Choć nowoczesna technologia dotarła niemal do każdego zakątka świata, nawet najwięksi korzystają czasem z talentu rzemieślników. Oto jak powstają charakterystyczne zdobienia motocykla Royal Enfield.
Wydawałoby się, że dziś nikt już nie maluje ręcznie zdobień na motocyklach. W czasach, kiedy klienci oczekują perfekcji w każdym calu takie działania zwyczajnie nie pasują – bywają zawodne, wymagają zatrudnienia świetnych fachowców, nie są powtarzalne w 100%.
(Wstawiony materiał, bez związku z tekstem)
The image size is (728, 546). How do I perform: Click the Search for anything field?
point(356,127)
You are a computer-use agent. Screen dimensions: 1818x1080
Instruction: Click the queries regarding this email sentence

Okazuje się jednak, że taki czynnik ludzki nie tylko niesie korzyści producentowi, ale także jest ważnym elementem marketingu. Klienci chętniej płacą za motocykle, które ktoś z troską ozdobił własną ręką, niż te zmontowane przez bezduszne maszyny.
Podobne zabiegi stosują zresztą tunerzy – zarówno motocyklowi, jak i samochodowi. Ręcznie naniesione pasy nadają maszynom charakteru a często wykonanie tak precyzyjnych zdobień profesjonalnymi metodami kosztuje kilka razy więcej i nie przynosi wcale pozytywnych efektów.